If you've been at development for a while and have a lot of implemented code already and are just now realizing that you need to think about code coverage then you have to check your current coverage (if it exists) and then use that baseline to set milestones each sprint (or an average rise over a period of sprints), which means taking on code debt while continuing to deliver end user value (at least in my experience the end user doesn't care one bit if you've increased test coverage if they don't see new features).
Depending on your domain it's not unreasonable to shoot for 95%, but I'd have to say on average your going to be looking at an average case of 85% to 90%.

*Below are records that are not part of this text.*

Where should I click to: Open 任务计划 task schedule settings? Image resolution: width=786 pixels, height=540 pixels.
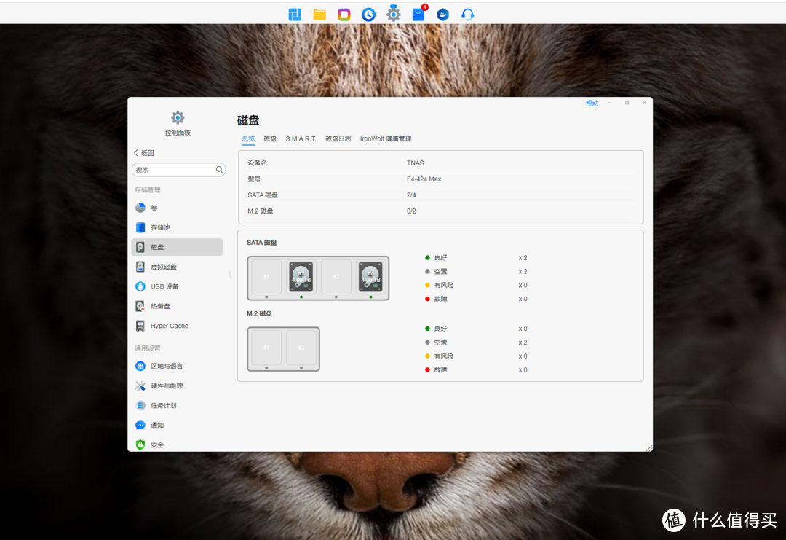pos(163,405)
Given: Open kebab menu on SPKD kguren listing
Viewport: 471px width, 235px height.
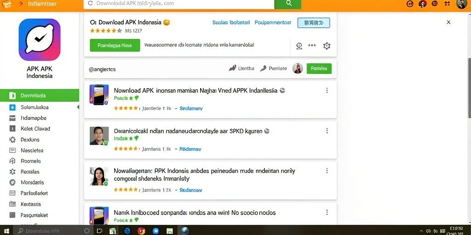Looking at the screenshot, I should (x=327, y=131).
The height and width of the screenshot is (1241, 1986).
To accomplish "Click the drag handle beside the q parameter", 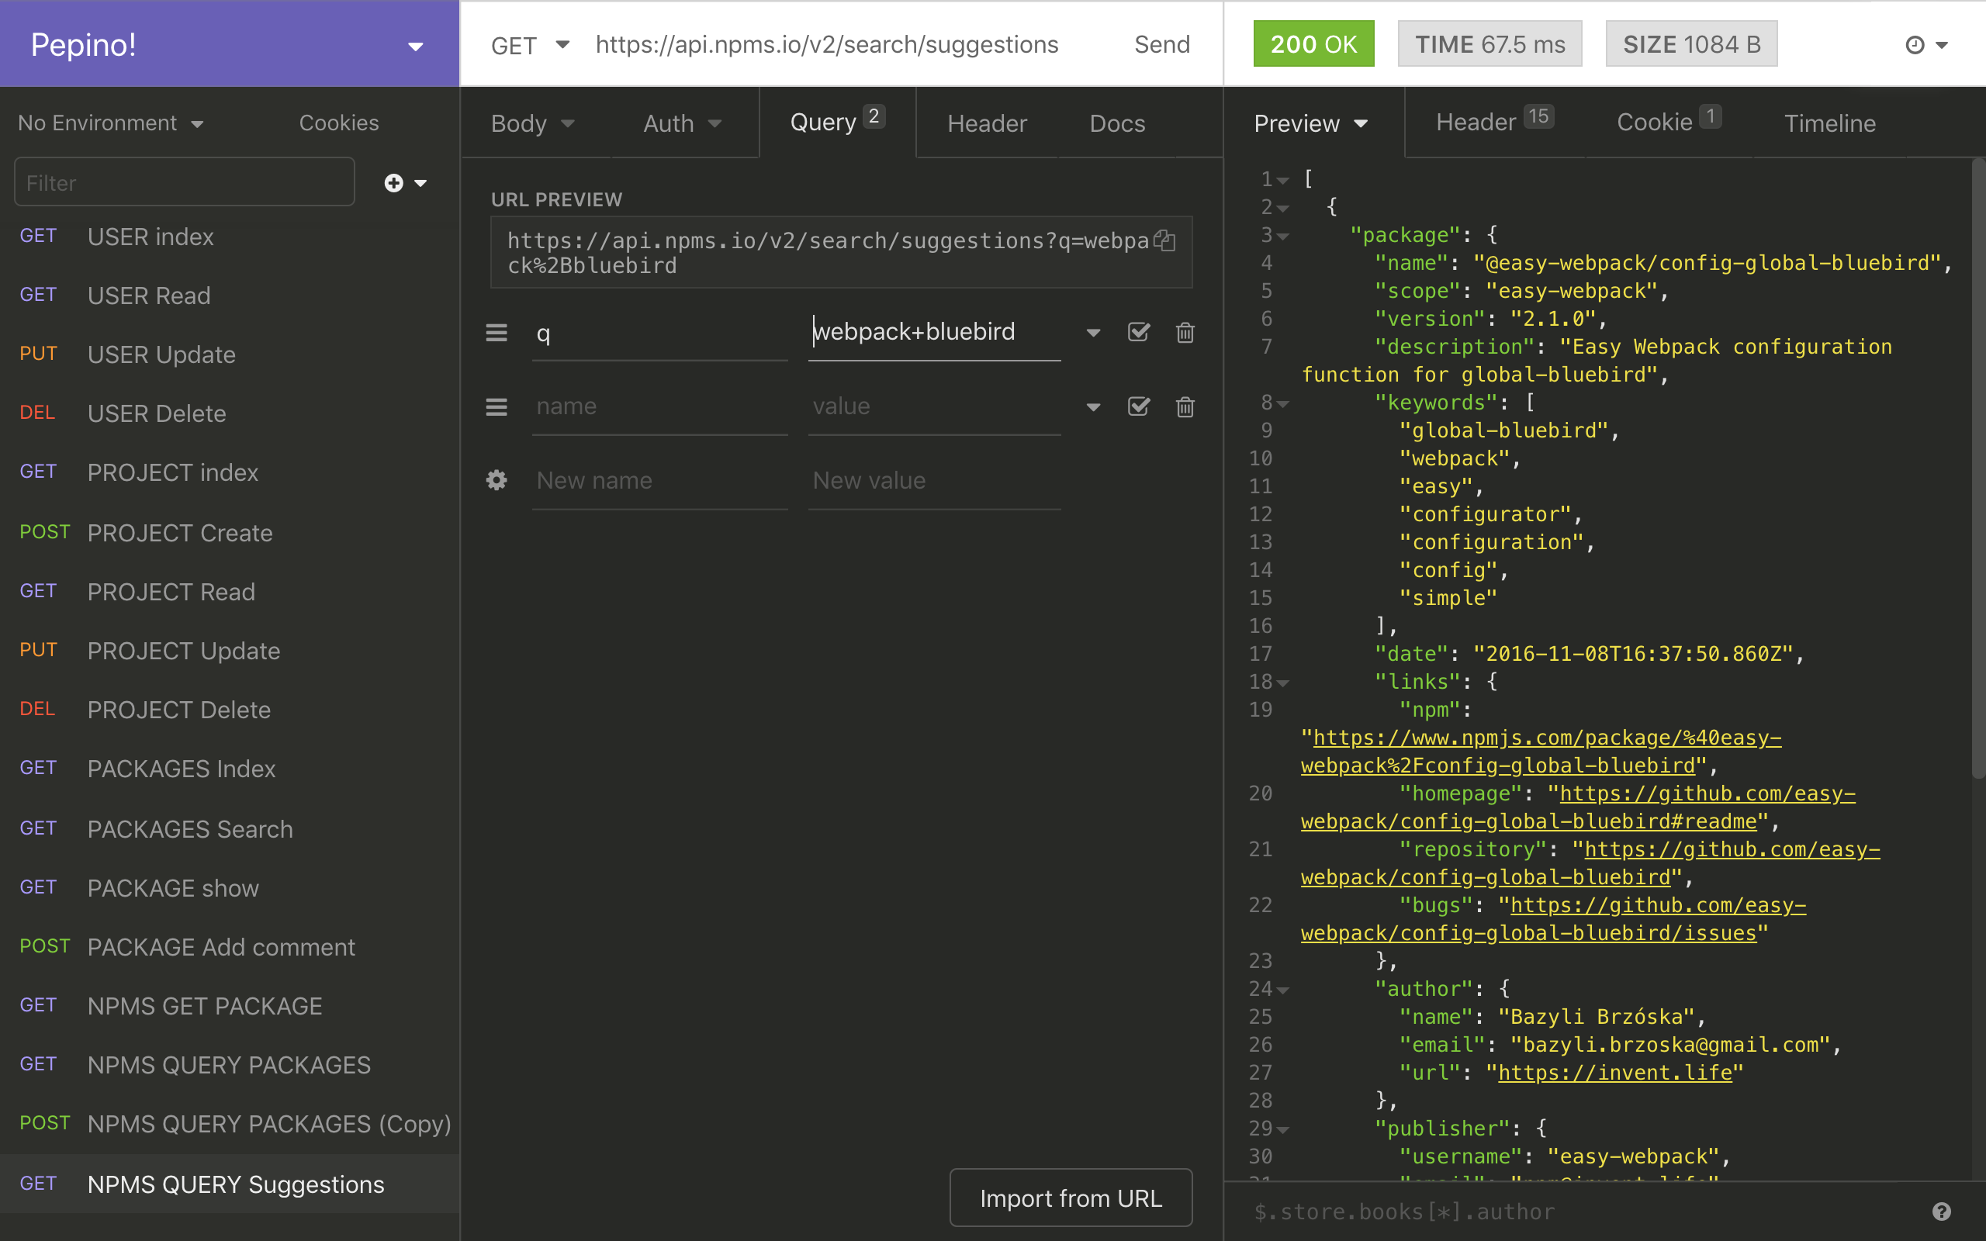I will 497,332.
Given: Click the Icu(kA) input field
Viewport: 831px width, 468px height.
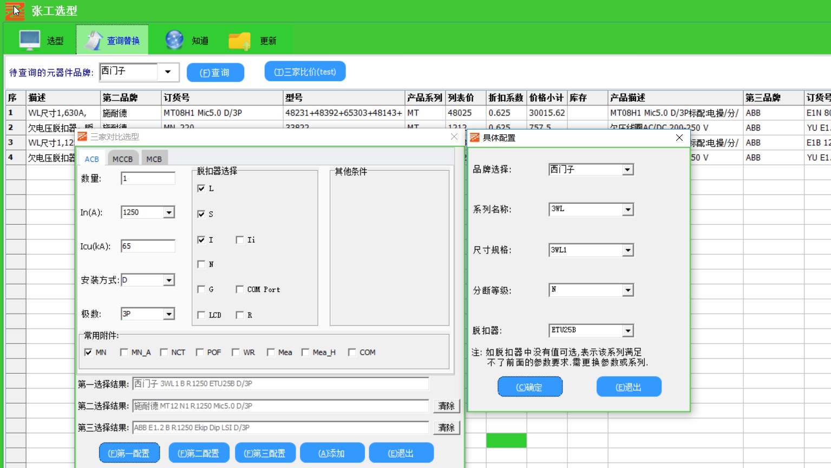Looking at the screenshot, I should pyautogui.click(x=148, y=246).
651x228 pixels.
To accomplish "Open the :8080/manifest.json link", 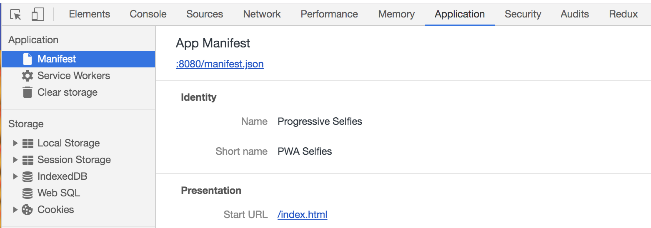I will click(220, 64).
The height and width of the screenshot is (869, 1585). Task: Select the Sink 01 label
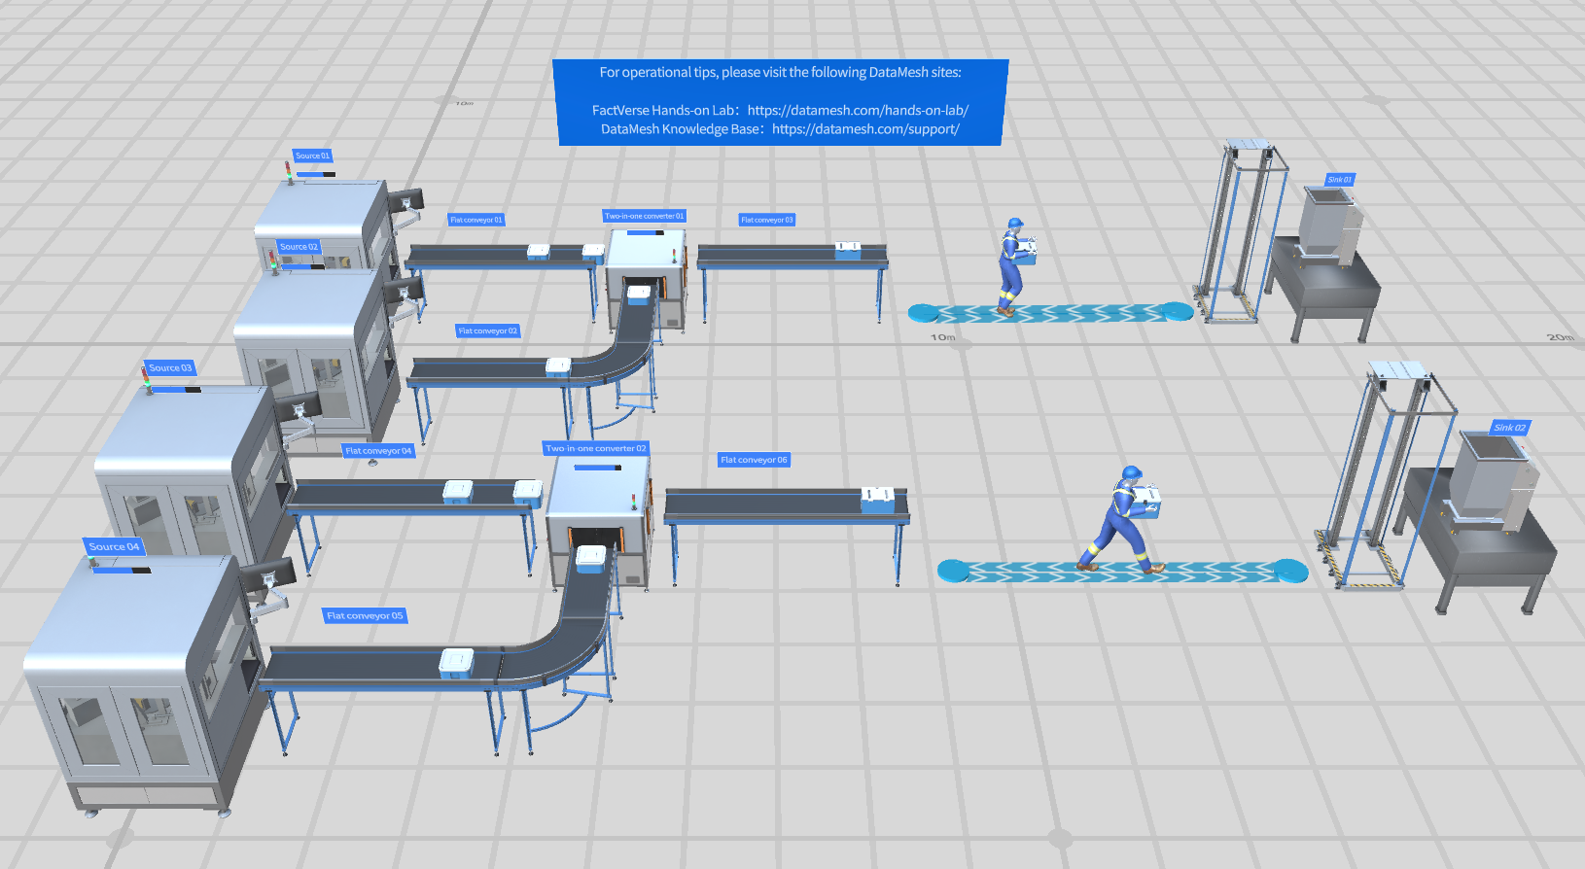[x=1340, y=180]
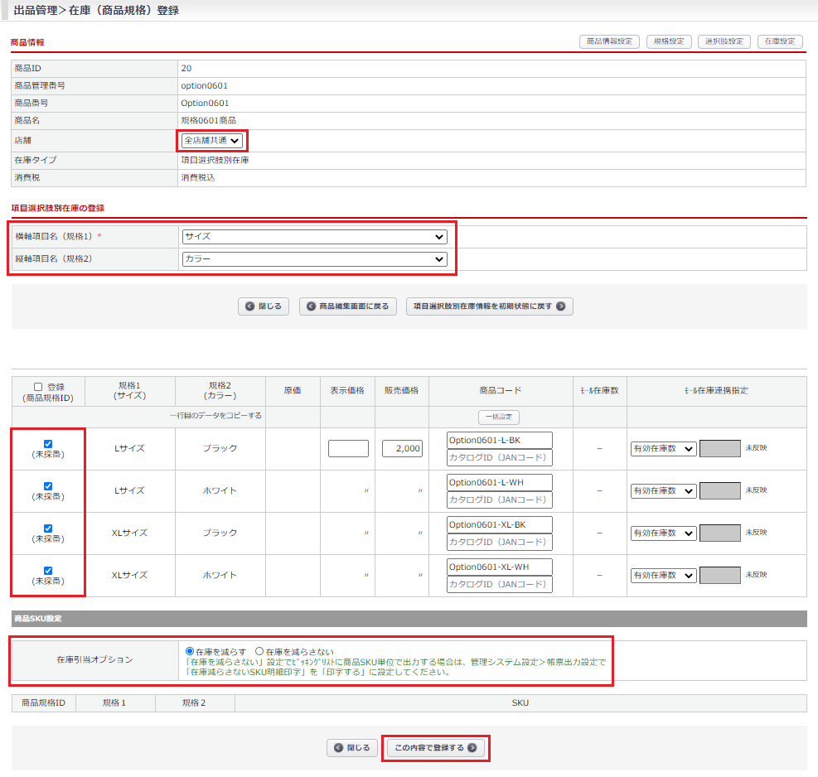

I think the best symptom of correct code coverage is that amount of concrete problems unit tests help to fix is reasonably corresponds to size of unit tests code you created.
I think that what may matter most is knowing what the coverage trend is over time and understanding the reasons for changes in the trend. Whether you view the changes in the trend as good or bad will depend upon your analysis of the reason.
We were targeting >80% till few days back, But after we used a lot of Generated code, We do not care for %age, but rather make reviewer take a call on the coverage required.
From the Testivus posting I think the answer context should be the second programmer.
Having said this from a practical point of view we need parameter / goals to strive for.
I consider that this can be "tested" in an Agile process by analyzing the code we have the architecture, functionality (user stories), and then come up with a number. Based on my experience in the Telecom area I would say that 60% is a good value to check.